After Victory in Europe Day, the division received occupational duties until it left for home and inactivation. It returned to the continental U.S. on 10 September 1945, and was inactivated on 22 September 1945 at Camp Kilmer, New Jersey.

===Casualties===

- Total battle casualties: 4,558
- Killed in action: 834
- Wounded in action: 3,329
- Missing in action: 88
- Prisoner of war: 421

===Order of battle===
Components of the 103rd Infantry Division included:

- Headquarters, 103rd Infantry Division
- 409th Infantry Regiment
- 410th Infantry Regiment
- 411th Infantry Regiment
- Headquarters and Headquarters Battery, 103rd Infantry Division Artillery
  - 382nd Field Artillery Battalion (105 mm)
  - 383rd Field Artillery Battalion (105 mm)
  - 384th Field Artillery Battalion (155 mm)
  - 928th Field Artillery Battalion (105 mm)
- 328th Engineer Combat Battalion
- 328th Medical Battalion
- 103rd Cavalry Reconnaissance Troop (Mechanized)
- Headquarters, Special Troops, 103rd Infantry Division
  - Headquarters Company, 103rd Infantry Division
  - 803rd Ordnance Light Maintenance Company
  - 103rd Quartermaster Company
  - 103rd Signal Company
  - Military Police Platoon
  - Band
- 103rd Counterintelligence Corps Detachment

===Assignments in the European Theater of Operations===
- 1 November 1944: United States Seventh Army, 6th Army Group
- 6 November 1944: VI Corps, Seventh Army
- 22 December 1944: XV Corps, Seventh Army
- 9 January 1945: XXI Corps, Seventh Army
- 16 January 1945: VI Corps, Seventh Army
- 29 March 1945: Seventh Army, 6th Army Group
- 19 April 1945: VI Corps, Seventh Army

=== Attached units ===
The following units, or their constituents, were attached for a time to the 103rd Infantry Division during its career:

==== Antiaircraft Artillery ====

- 353d Anti-Aircraft Artillery Battalion
- 354th Anti-Aircraft Artillery Battalion

==== Armored ====

- 43rd Tank Battalion
- 47th Tank Battalion
- 48th Tank Battalion
- 191st Tank Battalion
- 756th Tank Battalion
- 761st Tank Battalion
- 781st Tank Battalion

==== Field Artillery ====

- 69th Armored Field Artillery Battalion
- 242nd Field Artillery Battalion

==== Tank Destroyer ====

- 601st Tank Destroyer Battalion

- 614th Tank Destroyer Battalion
- 824th Tank Destroyer Battalion

==Post war==

The 103rd was activated as an Organized Reserve Corps division on 7 May 1947 in Des Moines, Iowa.

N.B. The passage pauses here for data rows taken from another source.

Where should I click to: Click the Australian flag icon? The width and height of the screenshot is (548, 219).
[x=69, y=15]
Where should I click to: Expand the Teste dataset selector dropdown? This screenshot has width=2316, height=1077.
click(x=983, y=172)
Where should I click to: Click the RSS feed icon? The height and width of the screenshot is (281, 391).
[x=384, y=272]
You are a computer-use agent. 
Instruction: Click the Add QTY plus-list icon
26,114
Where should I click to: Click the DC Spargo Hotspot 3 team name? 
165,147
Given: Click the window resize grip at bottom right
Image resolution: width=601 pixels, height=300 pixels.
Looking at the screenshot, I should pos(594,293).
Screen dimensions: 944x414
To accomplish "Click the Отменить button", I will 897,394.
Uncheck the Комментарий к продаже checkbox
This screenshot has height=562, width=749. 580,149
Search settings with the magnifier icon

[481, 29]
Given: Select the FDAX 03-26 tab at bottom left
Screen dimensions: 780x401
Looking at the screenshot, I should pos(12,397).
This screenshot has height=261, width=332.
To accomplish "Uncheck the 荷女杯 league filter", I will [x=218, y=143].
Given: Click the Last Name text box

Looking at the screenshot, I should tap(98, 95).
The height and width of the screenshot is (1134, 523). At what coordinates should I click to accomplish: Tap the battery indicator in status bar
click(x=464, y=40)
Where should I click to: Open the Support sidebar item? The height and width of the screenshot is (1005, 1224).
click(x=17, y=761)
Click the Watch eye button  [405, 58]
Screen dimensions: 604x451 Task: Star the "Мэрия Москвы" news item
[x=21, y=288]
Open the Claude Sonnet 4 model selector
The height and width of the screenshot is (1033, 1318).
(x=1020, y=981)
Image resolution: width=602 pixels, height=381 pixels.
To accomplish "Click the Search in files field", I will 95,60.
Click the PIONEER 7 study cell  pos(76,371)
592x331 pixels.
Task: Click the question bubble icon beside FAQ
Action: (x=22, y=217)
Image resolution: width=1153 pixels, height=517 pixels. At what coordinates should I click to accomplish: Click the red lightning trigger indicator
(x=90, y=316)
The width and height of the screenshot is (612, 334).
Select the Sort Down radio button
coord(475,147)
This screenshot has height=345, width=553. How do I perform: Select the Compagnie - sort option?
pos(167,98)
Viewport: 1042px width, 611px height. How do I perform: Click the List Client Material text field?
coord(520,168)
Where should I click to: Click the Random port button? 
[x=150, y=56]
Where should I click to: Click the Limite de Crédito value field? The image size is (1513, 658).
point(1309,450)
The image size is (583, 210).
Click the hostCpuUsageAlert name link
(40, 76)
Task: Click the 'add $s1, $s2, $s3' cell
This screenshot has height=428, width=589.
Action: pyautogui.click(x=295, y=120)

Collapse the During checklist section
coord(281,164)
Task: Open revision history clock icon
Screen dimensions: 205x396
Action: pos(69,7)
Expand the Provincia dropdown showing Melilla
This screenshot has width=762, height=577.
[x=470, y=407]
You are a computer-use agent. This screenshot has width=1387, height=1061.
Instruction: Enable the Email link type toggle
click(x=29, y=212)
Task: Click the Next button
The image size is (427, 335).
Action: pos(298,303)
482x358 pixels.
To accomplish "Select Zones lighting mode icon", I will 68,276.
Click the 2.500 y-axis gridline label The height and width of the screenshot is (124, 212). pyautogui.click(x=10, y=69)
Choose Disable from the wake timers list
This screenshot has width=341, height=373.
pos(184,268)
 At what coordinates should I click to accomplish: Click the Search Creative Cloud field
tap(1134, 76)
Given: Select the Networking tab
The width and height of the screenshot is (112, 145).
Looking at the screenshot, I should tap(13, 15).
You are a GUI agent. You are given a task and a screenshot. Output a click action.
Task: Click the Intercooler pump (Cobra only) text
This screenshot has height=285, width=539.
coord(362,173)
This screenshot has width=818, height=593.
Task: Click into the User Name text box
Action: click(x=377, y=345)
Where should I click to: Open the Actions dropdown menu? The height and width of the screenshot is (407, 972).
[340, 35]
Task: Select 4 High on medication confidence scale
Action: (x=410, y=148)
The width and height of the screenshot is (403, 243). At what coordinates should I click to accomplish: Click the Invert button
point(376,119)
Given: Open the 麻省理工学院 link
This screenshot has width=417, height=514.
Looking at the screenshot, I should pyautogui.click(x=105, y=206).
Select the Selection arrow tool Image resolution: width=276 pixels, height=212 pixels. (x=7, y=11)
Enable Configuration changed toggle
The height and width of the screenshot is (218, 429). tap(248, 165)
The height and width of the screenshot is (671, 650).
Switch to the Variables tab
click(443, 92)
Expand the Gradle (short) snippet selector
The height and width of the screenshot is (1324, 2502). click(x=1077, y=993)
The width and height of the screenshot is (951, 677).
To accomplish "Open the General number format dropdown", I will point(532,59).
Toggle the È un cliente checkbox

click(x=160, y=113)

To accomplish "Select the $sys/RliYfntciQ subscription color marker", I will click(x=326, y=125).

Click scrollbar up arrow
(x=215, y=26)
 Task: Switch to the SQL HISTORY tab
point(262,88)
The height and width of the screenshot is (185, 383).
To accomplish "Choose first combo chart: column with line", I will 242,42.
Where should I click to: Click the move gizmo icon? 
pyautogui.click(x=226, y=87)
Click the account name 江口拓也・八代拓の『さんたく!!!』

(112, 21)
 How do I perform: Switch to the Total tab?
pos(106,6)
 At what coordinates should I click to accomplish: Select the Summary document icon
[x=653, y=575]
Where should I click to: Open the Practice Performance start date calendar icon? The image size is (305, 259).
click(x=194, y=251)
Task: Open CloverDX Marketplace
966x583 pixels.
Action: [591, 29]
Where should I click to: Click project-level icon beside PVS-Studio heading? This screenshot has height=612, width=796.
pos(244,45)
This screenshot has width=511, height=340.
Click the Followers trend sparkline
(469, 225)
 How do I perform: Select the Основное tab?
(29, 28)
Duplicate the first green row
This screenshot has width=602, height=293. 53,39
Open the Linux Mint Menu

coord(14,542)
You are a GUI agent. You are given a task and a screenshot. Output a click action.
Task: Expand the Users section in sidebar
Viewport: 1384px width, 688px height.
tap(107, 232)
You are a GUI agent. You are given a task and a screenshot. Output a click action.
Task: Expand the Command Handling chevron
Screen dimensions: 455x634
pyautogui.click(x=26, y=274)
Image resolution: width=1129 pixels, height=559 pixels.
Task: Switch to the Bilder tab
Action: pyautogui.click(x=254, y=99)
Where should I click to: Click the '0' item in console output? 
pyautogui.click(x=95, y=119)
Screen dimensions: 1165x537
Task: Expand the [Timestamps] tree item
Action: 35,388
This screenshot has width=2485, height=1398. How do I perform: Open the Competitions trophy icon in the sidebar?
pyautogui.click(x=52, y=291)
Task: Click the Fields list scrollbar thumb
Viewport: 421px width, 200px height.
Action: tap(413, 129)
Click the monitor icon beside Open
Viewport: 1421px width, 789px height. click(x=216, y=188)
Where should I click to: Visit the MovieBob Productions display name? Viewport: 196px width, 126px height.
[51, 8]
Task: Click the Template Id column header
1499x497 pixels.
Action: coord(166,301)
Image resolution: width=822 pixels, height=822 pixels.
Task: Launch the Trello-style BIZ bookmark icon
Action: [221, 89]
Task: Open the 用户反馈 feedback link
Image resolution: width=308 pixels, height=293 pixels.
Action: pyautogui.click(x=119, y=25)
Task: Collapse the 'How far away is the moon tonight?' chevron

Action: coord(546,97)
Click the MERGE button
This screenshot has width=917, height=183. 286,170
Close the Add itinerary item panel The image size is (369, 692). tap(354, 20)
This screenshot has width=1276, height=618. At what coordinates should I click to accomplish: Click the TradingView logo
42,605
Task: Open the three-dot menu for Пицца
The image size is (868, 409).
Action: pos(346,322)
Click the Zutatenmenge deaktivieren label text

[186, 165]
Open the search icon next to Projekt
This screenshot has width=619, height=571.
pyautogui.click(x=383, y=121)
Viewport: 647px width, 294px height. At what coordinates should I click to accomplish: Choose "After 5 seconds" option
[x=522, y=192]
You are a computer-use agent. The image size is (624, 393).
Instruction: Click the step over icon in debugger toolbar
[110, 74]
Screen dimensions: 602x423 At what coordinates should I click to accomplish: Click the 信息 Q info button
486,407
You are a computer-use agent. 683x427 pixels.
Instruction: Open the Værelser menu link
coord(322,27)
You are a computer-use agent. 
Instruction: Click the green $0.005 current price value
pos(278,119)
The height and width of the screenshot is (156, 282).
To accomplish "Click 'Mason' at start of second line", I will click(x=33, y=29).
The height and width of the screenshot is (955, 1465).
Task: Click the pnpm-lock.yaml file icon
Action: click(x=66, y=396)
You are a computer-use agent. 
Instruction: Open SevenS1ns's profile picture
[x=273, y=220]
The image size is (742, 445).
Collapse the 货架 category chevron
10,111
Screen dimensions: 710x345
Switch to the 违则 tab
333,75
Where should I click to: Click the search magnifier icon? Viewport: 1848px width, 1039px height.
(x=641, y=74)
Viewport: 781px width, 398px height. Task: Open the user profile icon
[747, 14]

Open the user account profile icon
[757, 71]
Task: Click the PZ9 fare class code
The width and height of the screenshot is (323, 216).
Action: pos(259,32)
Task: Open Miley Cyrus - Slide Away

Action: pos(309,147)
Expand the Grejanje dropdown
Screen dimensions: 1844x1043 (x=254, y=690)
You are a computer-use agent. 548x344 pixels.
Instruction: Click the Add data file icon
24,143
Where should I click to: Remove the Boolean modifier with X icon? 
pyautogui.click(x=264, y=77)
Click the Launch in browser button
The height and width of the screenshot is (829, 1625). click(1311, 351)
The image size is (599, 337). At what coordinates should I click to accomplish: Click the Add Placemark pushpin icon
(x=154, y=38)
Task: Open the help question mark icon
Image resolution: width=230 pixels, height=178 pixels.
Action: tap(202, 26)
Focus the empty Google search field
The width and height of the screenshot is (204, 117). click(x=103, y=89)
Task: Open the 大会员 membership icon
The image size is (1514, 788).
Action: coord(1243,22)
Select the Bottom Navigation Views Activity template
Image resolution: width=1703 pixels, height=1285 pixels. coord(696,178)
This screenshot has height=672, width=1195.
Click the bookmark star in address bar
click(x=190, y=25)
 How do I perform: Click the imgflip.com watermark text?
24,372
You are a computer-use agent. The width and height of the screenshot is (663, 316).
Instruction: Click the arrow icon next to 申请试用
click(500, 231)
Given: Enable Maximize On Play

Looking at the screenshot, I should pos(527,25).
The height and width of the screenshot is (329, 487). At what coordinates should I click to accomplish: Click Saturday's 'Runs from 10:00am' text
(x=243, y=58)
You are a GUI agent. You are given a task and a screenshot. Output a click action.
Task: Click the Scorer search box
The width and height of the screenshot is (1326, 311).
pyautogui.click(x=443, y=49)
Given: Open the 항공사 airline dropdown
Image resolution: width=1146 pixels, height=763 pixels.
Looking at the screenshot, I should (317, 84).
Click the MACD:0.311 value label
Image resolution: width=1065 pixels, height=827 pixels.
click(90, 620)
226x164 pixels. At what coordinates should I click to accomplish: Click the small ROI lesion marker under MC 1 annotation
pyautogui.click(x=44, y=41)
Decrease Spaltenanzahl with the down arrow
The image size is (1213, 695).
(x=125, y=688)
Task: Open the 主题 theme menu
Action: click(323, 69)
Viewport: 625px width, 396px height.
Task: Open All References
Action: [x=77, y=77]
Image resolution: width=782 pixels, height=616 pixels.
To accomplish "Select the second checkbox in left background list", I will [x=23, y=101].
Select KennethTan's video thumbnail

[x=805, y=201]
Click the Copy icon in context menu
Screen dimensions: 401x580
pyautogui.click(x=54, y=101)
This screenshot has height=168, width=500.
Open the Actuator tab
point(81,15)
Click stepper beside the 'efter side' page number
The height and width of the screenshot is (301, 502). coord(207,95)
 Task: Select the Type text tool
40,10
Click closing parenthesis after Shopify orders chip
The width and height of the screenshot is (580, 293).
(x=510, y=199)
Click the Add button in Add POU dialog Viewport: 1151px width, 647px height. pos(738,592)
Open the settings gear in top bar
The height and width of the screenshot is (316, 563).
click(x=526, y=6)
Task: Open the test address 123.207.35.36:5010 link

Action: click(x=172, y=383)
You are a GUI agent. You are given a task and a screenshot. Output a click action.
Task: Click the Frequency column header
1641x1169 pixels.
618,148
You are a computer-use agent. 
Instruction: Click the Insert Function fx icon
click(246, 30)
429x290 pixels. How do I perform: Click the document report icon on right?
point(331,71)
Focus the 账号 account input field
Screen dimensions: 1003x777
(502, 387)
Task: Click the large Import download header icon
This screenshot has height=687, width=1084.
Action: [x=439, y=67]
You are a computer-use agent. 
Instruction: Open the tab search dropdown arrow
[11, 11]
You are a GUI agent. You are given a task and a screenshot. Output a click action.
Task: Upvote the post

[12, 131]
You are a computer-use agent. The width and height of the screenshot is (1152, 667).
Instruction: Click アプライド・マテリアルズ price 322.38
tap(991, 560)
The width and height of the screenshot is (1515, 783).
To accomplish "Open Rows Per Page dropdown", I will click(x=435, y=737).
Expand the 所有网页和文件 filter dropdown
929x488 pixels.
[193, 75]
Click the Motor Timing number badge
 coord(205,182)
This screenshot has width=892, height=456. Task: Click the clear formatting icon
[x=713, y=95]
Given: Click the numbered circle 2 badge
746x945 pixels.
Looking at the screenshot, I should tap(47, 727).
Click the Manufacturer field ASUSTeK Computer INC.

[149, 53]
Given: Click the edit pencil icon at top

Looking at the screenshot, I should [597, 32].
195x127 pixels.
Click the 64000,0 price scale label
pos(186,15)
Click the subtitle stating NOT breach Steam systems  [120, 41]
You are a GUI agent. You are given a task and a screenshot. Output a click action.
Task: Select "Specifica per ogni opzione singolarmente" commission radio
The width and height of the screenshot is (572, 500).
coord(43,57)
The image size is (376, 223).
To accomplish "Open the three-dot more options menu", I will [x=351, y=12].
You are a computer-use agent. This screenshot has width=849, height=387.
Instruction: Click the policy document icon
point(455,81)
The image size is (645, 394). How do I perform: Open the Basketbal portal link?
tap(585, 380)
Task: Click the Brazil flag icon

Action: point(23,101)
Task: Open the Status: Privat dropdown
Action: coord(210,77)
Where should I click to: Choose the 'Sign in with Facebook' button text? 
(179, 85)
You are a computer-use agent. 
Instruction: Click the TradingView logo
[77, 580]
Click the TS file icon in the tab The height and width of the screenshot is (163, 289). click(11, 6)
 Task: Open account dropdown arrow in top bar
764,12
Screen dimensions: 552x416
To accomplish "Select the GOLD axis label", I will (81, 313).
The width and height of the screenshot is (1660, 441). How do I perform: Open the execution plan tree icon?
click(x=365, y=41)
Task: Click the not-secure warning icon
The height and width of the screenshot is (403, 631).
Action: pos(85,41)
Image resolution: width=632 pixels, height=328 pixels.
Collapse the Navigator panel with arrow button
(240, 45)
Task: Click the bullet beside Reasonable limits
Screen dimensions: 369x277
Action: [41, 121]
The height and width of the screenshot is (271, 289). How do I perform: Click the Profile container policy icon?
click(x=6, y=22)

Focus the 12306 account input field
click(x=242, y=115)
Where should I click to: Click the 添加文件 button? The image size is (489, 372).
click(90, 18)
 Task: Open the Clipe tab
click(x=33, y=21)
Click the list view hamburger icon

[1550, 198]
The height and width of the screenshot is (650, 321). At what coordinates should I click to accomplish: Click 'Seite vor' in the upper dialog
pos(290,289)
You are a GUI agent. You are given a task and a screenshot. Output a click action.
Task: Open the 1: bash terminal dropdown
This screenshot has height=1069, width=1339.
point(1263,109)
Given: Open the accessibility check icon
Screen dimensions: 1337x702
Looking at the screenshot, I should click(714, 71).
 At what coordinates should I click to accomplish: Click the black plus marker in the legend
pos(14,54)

Its combat elements were reorganized and redesignated as the 205th Infantry Brigade and the 103rd Operational Headquarters in February 1963. The 103rd Operational Headquarters was redesignated as the 103rd Command Headquarters (Divisional) in June 1963. In December 1965, the unit was reorganized as the 103rd Support Brigade.

In September 1977, the unit was redesignated and reorganized as the 103rd Corps Support Command (COSCOM), the first Corps Support Command in the United States Army Reserve. On 15 September 1993, the 103rd COSCOM inactivated, followed by the creation of two new reserve units: 19th Theater Army Area Command (CONUS) and 3d COSCOM (CONUS). On 14 February 2006, the 103rd was redesignated as Headquarters and Headquarters Company, 103rd Sustainment Command. The 103rd Expeditionary Sustainment Command was activated as a reserve command, effective 16 September 2006. The division shoulder patch is worn by the United States Army Reserve 103rd Sustainment Command (Expeditionary).